◆ **Work to do**:
**A)** Rewrite the part of the eBPF discussion that begins at the words "with the way" and stops after "the same time.", substituting "Ubuntu" for "debian".
**B)** For each statement below, decide whether the eBPF discussion supports it. Answer yes or no, and quote the words that decide it. (i) eBPF began as Berkeley Packet Filters. (ii) "Mitigation" is defined as keeping an outage from happening at all. (iii) Before about 2019, all loops had to be fully unrolled at compile time.
**C)** Continue the eBPF discussion from its final sentence.

◆ **Excerpt**:
Yes, I am not arguing against having the ability to deal with it quickly - I am saying canary/ staging helps you do exactly that. Because as we see in the case of Intel CPUs and Crowdstrike some problems or scale of some problems is best prevented.

tantalor · 2024-07-22T13:55:52 1721656552

(semantic argument warning)

"Mitigation" is dealing with an outage/breakage after it occurs, to reduce the impact or get system healthy again.

You're talking about "prevention" which keeps it from happening at all.

Canarying is generic approach to prevention, and should not be skipped.

Avoiding the risk entirely (eBPF) would also help prevent outage, but I think we're deluding ourselves to say it "solves" the problem once and for all; systems will still go down due to bad deploys.

rldjbpin · 2024-07-23T07:55:43 1721721343

with the way they handled the debian crashing a little while ago, frankly they are happy to still go ahead with testing this way. still much better way to handle things than pushing to everybody at the same time.

phartenfeller · 2024-07-22T13:49:30 1721656170

Why trust somebody else not messing up? With that in place for windows and crowdstrike billions of dollars would be saved and many lives not negatively impacted ...

skywhopper · 2024-07-22T13:25:44 1721654744

The implicit assumption of the article is that eBPF code can't crash a kernel, but the article itself eventually admits that it can and has done, including last month. eBPF is a safer way of providing kernel-extension functionality, for sure, but presenting it as the perfect solution is just asking to have your argument dismissed. eBPF is not perfect. And there's plenty of things it can't do. The very sandbox rules that limit how long its programs may run and what they can do also make it entirely inappropriate for certain tasks. Let's please stop pretending there's a silver bullet.

efee22 · 2024-07-22T13:37:12 1721655432

It's not a silver bullet, however, it is still better to pushing all the panicable bugs into one community-maintained section (e.g. eBPF verifier). All vendors have an incentive to help get right and this is much better than every vendor shipping their own panicable bugs in their own out of tree kernel modules. Additionally, it's not just the industry looking at eBPF, but also academia in terms of formally verifying these critical sections.

lucianbr · 2024-07-22T13:58:06 1721656686

"Improves kernel stability" is great. "Prevents kernel crashes" is a plain lie.

> In the future, computers will not crash due to bad software updates, even those updates that involve kernel code.

Come on. Computers will continue to crash in the future, even when using eBPF. I am quite certain.

lucianbr · 2024-07-22T13:56:16 1721656576

It's casually claiming to have solved the halting problem, at least within some limited but useful context. That should be impossible, and it turns out, it is.

I expect it can be solved within some limited contexts, but those contexts are not useful, at least not at the level of "generic kernel code".

red_admiral · 2024-07-22T14:21:59 1721658119

It solves the halting problem by not being Turing complete. I presume each eBPF runs in a context with bounded memory, requested up front, for one thing; it also disallows jumps unless you can prove the code still halts.

michaelt · 2024-07-22T14:33:56 1721658836

eBPF started out as Berkeley Packet Filters. People wanted to be able to set up complex packet filters. Things like 'udp and src host 192.168.0.3 and udp[4:2]=0x0034 and udp[8:2]=0x0000 and udp[12]=0x01 and udp[18:2]=0x0001 and not src port 3956'

So BPF introduced a very limited bytecode, which is complex enough that it can express long filters with lots of and/or/brackets - but which is limited enough it's easy to check the program terminates and is crash-free. It's still quite limited - prior to ~2019, all loops had to be fully unrolled at compile time as the checker didn't support loops.

◆ **Data section**:
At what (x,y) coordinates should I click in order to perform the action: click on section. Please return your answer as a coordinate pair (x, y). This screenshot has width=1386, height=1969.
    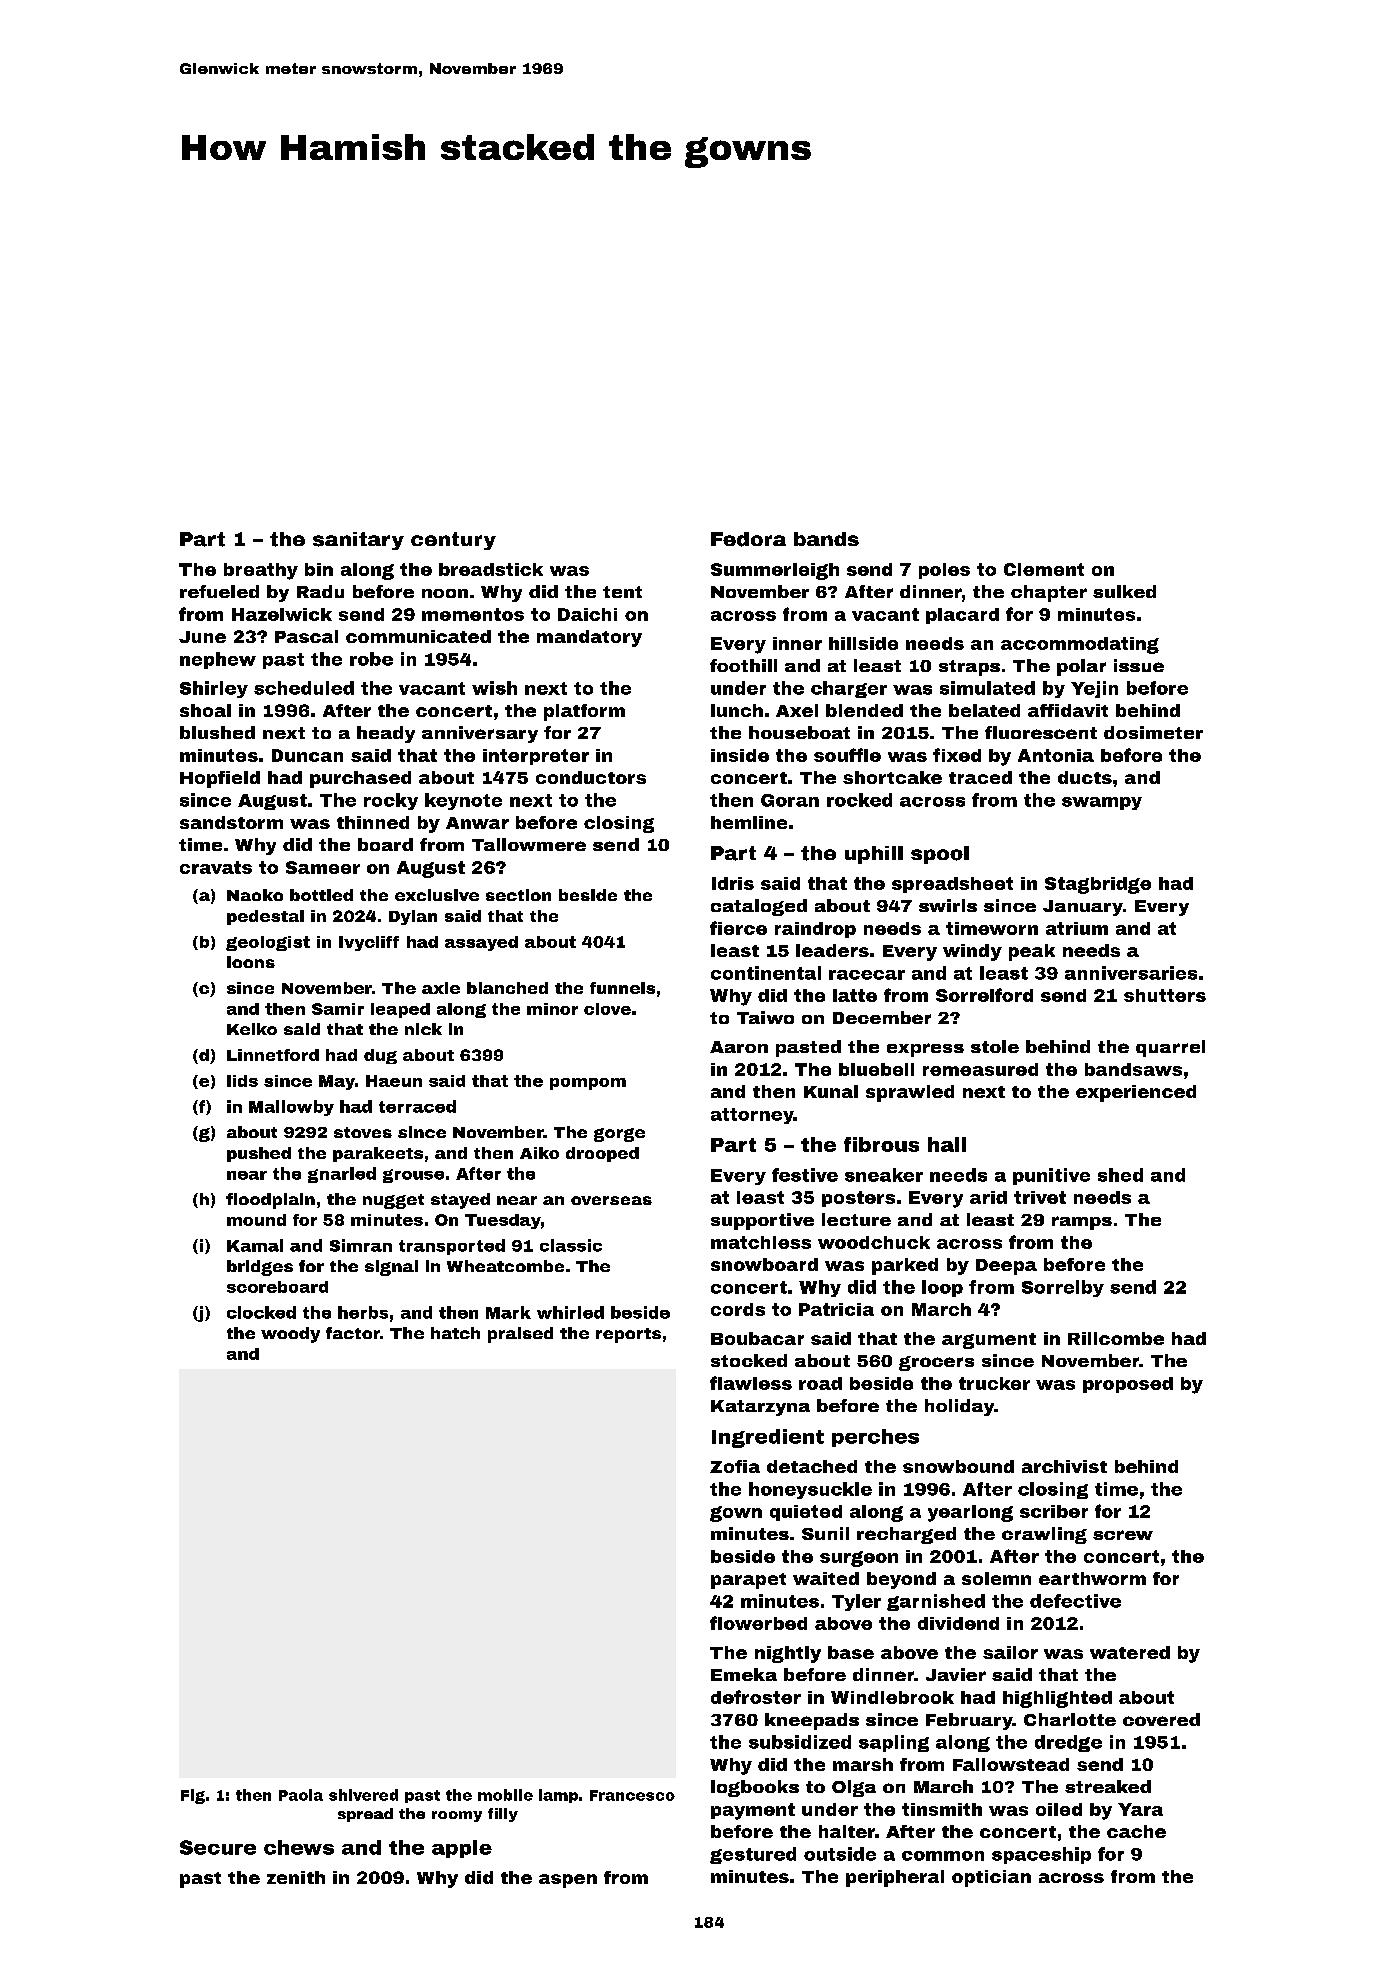
    Looking at the image, I should click on (518, 895).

◆ **Responses to the exercise**:
**A)**
with the way they handled the Ubuntu crashing a little while ago, frankly they are happy to still go ahead with testing this way. still much better way to handle things than pushing to everybody at the same time.

**B)**
(i) Yes: "eBPF started out as Berkeley Packet Filters."
(ii) No: "\"Mitigation\" is dealing with an outage/breakage after it occurs, to reduce the impact or get system healthy again."
(iii) Yes: "prior to ~2019, all loops had to be fully unrolled at compile time as the checker didn't support loops."

**C)**
It turned out that, although limited, this worked pretty well for filtering packets - so later, when people wanted a way to filter all system calls they realised they could extend the battle-tested BPF system.

Nobody is claiming to have solved the halting problem.

lucianbr · 2024-07-22T15:44:00 1721663040

Did you read the article? It says computers will not crash in the future due to updates. It literally says that in the very first line of the article.

> In the future, computers will not crash due to bad software updates, even those updates that involve kernel code. In the future, these updates will push eBPF code.

What you are claiming is completely different. A kind of "firewall" for syscalls. But updates to drivers and software must contain code and data. The author is not talking about updates to the firewall between drivers and the kernel, they talk about updating drivers themselves. It literally says "updates that involve kernel code". Will the kernel only consist of eBPF filtering bytecode? How could that possibly work?

lazycog512 · 2024-07-22T17:02:01 1721667721

"The major difference between a thing that might go wrong and a thing that cannot possibly go wrong is that when a thing that cannot possibly go wrong goes wrong it usually turns out to be impossible to get at and repair."

- Douglas Adams

nkozyra · 2024-07-22T14:09:21 1721657361

I don't do any kernel stuff so I'm out of my element, but doesn't the fact that Crowdstrike & Linux kernel eBPF already caused kernel crashes[1] sort of downplay the rosiness of the state of things?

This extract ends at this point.